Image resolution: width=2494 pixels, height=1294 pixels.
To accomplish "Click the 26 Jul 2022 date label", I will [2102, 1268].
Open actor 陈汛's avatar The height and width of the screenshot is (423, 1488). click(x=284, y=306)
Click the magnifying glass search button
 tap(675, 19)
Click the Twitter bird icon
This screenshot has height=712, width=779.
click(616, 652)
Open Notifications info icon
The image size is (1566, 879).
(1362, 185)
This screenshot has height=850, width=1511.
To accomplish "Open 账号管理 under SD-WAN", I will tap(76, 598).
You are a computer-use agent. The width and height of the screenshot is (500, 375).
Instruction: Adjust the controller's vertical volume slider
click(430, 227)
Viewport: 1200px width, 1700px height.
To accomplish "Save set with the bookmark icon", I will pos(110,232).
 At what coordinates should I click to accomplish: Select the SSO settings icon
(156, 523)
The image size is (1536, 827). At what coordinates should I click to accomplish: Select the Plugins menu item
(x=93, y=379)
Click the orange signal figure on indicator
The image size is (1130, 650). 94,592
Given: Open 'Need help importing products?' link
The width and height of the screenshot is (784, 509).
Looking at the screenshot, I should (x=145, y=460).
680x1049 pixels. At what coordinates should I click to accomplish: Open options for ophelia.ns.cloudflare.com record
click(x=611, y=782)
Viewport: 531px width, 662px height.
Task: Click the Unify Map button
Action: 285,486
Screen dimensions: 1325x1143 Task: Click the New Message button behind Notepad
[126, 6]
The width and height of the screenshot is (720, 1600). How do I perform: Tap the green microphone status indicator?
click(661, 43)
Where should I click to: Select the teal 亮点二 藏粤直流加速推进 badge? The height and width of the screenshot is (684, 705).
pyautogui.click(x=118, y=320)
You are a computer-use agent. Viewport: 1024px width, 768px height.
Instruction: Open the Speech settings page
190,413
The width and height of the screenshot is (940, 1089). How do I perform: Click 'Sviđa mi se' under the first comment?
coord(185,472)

# [What to work on]
Repeat all the entries exactly as given.

# [Exercise response]
Image resolution: width=2494 pixels, height=1294 pixels.
To accomplish "Click the 26 Jul 2022 date label", I will [2102, 1268].
Open actor 陈汛's avatar The height and width of the screenshot is (423, 1488). click(x=284, y=306)
Click the magnifying glass search button
 tap(675, 19)
Click the Twitter bird icon
This screenshot has height=712, width=779.
click(616, 652)
Open Notifications info icon
The image size is (1566, 879).
(1362, 185)
This screenshot has height=850, width=1511.
To accomplish "Open 账号管理 under SD-WAN", I will tap(76, 598).
You are a computer-use agent. The width and height of the screenshot is (500, 375).
Instruction: Adjust the controller's vertical volume slider
click(430, 227)
Viewport: 1200px width, 1700px height.
To accomplish "Save set with the bookmark icon", I will pos(110,232).
 At what coordinates should I click to accomplish: Select the SSO settings icon
(156, 523)
The image size is (1536, 827). At what coordinates should I click to accomplish: Select the Plugins menu item
(x=93, y=379)
Click the orange signal figure on indicator
The image size is (1130, 650). 94,592
Given: Open 'Need help importing products?' link
The width and height of the screenshot is (784, 509).
Looking at the screenshot, I should (x=145, y=460).
680x1049 pixels. At what coordinates should I click to accomplish: Open options for ophelia.ns.cloudflare.com record
click(x=611, y=782)
Viewport: 531px width, 662px height.
Task: Click the Unify Map button
Action: 285,486
Screen dimensions: 1325x1143 Task: Click the New Message button behind Notepad
[126, 6]
The width and height of the screenshot is (720, 1600). How do I perform: Tap the green microphone status indicator?
click(661, 43)
Where should I click to: Select the teal 亮点二 藏粤直流加速推进 badge? The height and width of the screenshot is (684, 705).
pyautogui.click(x=118, y=320)
You are a computer-use agent. Viewport: 1024px width, 768px height.
Instruction: Open the Speech settings page
190,413
The width and height of the screenshot is (940, 1089). How do I perform: Click 'Sviđa mi se' under the first comment?
coord(185,472)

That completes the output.